CONCLUSIONS: Normal myocardium (%) derived by fast-strain-encoded cardiovascular magnetic resonance, is an accurate and sensitive tool that can establish cardiac safety in patients with cancer undergoing cardiotoxic chemotherapy not only for the early detection but also for the prediction of those at risk of developing CTX. Registration: URL: https://www.clinicaltrials.gov; Unique identifier: NCT03543228.

Advances in oncology have significantly improved the mortality rates of patients with cancer. However, these positive trends are offset by the possible cardiotoxic effects of chemotherapy. These adverse effects of chemotherapy on the cardiovascular system are summarized under the term cardiotoxicity and can be a common cause of death after successful treatment for cancer. The early detection and especially the prediction of cardiotoxicity, therefore, represent an unmet clinical need. In our study, we showed that cardiovascular magnetic resonance is an excellent tool for serial monitoring the cardiovascular health of patients with cancer. In this regard, we found that the amount of normal myocardium (%) measured using fast-strain-encoded and defined as percentage of segments with normal strain (≤−17%) can accurately identify patients who develop clinical and subclinical cardiotoxicity and is also the only independent predictor of cardiotoxicity. In addition, we found that this imaging marker, if measured just before the start of cardiovascular protective therapies (ie, ACE [angiotensin-converting enzyme]-inhibitors/angiotensin II receptor blockers or β-blocker) can accurately predict recovery from cardiotoxicity. In conclusion, normal myocardium (%) can fulfill a triple diagnostic function in such patients, aiding (1) early cardiotoxicity detection, (2) cardiotoxicity prediction before chemotherapy initiation using baseline normal myocardium (%) values, and (3) prediction of recovery from cardiotoxicity after established cardiotoxicity using normal myocardium (%) before the initiation of cardioprotective treatment. Because all cardiovascular magnetic resonance measures can be performed without the use of ionizing radiation and even using a purely noncontrast cardiovascular magnetic resonance protocol, the potential of our findings for translation into the clinical realm is high.

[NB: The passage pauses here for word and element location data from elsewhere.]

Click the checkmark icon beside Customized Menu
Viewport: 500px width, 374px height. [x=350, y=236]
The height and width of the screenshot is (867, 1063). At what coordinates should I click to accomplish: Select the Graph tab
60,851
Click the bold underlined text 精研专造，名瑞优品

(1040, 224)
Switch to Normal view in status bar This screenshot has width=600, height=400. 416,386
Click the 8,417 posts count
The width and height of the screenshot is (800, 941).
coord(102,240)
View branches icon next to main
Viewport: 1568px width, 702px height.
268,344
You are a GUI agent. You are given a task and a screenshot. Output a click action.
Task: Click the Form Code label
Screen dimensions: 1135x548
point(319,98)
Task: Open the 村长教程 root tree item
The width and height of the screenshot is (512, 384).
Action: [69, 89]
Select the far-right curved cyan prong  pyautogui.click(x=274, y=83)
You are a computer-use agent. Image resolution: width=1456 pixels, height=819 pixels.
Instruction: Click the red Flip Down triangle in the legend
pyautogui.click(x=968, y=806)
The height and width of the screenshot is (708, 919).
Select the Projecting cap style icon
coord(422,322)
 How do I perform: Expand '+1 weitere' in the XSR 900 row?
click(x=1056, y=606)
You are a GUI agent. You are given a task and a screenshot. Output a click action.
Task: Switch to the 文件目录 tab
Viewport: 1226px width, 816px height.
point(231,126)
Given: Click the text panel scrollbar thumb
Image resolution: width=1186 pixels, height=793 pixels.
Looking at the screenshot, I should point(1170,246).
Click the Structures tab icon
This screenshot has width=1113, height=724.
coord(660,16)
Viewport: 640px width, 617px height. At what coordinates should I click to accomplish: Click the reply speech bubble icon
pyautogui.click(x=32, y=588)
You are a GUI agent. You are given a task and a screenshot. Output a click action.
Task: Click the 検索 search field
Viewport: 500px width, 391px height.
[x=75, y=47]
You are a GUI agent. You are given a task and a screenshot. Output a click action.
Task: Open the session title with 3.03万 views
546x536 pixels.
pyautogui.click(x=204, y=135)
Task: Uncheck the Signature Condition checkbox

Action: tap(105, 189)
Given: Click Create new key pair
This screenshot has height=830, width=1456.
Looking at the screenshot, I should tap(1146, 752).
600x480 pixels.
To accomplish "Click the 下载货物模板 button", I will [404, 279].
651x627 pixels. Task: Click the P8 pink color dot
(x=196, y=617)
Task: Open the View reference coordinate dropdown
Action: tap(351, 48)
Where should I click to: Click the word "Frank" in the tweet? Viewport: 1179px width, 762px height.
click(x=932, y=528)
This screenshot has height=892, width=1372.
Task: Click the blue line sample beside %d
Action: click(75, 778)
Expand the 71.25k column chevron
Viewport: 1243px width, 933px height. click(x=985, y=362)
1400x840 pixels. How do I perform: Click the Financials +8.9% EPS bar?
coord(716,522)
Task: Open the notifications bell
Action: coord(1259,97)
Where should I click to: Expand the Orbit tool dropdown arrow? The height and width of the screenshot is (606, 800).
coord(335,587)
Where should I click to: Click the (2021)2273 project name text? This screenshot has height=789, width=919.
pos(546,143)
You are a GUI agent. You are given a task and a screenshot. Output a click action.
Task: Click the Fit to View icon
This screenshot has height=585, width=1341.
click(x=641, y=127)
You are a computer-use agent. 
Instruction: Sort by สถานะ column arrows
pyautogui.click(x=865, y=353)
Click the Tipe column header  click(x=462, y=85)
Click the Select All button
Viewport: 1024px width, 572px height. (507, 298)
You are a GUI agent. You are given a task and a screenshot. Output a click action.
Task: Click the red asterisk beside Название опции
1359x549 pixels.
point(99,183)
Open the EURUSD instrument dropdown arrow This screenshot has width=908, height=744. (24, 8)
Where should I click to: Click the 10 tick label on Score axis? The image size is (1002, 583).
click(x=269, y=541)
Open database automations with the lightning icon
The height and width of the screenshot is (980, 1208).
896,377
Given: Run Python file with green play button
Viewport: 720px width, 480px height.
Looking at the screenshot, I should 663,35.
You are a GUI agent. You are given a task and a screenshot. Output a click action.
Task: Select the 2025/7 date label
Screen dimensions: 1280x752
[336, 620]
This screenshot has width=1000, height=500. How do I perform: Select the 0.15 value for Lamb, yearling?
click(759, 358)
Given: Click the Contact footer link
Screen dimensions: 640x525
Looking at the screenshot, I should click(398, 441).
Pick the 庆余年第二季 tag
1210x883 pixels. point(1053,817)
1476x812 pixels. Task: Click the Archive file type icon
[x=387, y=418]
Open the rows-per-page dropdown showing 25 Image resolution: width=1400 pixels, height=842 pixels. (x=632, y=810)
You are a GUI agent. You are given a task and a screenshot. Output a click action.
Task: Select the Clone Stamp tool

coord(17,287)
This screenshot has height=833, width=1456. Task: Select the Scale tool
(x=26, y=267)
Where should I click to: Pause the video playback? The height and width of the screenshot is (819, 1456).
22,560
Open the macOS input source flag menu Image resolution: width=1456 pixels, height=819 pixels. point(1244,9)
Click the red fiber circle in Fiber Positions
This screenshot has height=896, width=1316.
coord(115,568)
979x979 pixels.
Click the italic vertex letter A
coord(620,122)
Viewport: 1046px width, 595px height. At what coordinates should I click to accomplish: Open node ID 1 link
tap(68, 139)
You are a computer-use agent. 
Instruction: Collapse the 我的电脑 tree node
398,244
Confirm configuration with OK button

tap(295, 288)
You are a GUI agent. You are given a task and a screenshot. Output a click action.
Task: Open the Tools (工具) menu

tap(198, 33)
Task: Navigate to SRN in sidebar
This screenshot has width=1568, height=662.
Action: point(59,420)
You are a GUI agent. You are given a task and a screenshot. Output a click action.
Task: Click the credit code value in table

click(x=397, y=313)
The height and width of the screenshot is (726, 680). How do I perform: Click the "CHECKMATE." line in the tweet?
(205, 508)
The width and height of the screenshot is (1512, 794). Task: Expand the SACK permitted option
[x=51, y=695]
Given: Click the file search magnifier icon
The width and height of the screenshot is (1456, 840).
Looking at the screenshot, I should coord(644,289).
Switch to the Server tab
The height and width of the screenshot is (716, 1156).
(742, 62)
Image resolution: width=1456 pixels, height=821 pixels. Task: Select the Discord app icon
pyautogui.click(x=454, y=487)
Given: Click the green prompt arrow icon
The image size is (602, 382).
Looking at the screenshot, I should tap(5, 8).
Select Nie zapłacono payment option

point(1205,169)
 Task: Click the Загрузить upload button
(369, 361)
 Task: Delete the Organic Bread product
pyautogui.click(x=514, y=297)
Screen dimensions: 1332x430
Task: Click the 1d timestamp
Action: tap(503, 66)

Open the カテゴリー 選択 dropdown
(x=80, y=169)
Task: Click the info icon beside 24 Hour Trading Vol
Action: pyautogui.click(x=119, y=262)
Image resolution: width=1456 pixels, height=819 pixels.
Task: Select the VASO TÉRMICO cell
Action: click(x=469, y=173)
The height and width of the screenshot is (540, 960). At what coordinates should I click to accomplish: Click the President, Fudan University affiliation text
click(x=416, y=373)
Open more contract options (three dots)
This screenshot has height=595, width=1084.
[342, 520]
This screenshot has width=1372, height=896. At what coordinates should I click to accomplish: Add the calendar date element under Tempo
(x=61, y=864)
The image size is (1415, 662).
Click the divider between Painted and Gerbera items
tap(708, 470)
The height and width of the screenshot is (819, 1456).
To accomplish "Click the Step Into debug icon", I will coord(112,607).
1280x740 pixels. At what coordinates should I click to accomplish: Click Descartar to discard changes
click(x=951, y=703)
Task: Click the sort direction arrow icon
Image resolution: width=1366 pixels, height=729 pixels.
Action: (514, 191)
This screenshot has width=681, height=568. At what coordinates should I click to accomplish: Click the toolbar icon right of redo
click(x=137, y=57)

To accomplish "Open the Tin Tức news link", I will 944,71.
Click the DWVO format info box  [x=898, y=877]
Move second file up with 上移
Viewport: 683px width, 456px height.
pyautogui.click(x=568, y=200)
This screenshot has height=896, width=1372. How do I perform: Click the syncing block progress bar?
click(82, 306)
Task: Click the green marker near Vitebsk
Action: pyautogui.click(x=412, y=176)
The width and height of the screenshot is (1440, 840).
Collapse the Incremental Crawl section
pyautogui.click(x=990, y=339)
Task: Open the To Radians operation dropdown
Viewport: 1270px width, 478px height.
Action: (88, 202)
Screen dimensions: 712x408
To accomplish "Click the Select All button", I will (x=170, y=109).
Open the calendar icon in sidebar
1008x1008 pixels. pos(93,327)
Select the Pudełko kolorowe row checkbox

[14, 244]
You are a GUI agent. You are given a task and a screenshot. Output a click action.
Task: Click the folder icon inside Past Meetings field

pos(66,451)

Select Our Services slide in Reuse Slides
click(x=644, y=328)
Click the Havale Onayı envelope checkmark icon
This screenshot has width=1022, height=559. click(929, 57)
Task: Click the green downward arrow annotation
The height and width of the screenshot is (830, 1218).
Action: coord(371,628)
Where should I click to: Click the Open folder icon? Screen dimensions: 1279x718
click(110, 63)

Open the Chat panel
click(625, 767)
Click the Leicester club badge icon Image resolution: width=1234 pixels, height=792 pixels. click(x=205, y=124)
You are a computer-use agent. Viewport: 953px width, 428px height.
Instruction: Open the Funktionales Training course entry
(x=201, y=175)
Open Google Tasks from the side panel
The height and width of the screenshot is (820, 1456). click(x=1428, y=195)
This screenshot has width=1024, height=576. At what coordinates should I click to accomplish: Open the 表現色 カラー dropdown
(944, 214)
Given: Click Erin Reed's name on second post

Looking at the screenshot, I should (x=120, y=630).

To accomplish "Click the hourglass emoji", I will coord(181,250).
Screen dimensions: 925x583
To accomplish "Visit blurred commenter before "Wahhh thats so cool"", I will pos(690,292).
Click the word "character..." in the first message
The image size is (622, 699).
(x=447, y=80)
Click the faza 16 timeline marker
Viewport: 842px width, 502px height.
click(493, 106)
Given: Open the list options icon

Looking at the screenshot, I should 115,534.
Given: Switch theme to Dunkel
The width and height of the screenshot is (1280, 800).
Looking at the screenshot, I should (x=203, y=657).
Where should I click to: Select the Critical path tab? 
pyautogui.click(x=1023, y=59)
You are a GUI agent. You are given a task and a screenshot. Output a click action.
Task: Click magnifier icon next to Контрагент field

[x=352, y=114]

As a result of major advancements in cancer therapeutics over the past 2 decades, there has been substantial improvement in cancer-related mortality; however, there are important long-term sequelae from these treatments including cardiovascular dysfunction.[1] Interestingly, cardiac damage because of cancer therapy can be a common cause of death, especially after ≥5 years of successful treatment for cancer.[2] Thus, the early recognition or even the prediction of myocardial damage due to cardiotoxicity may allow the proactive modification of treatment regimens or accurate identification of those who would benefit from preventive cardioprotection. Indeed, this has become a top 10 priority within the discipline of Cardio-Oncology.[3]

Several imaging parameters and biomarkers were shown to be useful for the diagnostic workup and monitoring of cardiotoxicity.[4] Measurement of left ventricular ejection fraction (LVEF) is the most commonly used parameter in clinical practice.[5] Although LVEF is a widely accepted marker of global systolic performance, relevant reductions in LVEF are seen only when irreversible damage to the myocardium has occurred.[6,7] Myocardial strain, however, can detect subclinical damage due to cancer therapy before LVEF changes occur.[8] In this regard, the versatility of cardiovascular magnetic resonance imaging (CMR) provides the acquisition of LVEF, strain, and tissue characteristics, including T1 and T2 mapping in a single examination and without exposing the patients to contrast agents or radiation. This makes CMR an ideal tool for longitudinal studies in such patients.[9] Several studies have demonstrated the ability of CMR to detect subclinical cardiotoxicity (sub-CTX).[10] However, limited data are available comparing the ability of strain and T1 or T2 mapping, whereas the ability of such markers for the prediction of cardiotoxicity or recovery from cardiotoxicity (REC) of cardiac function during treatment with cardioprotective agents is largely unknown.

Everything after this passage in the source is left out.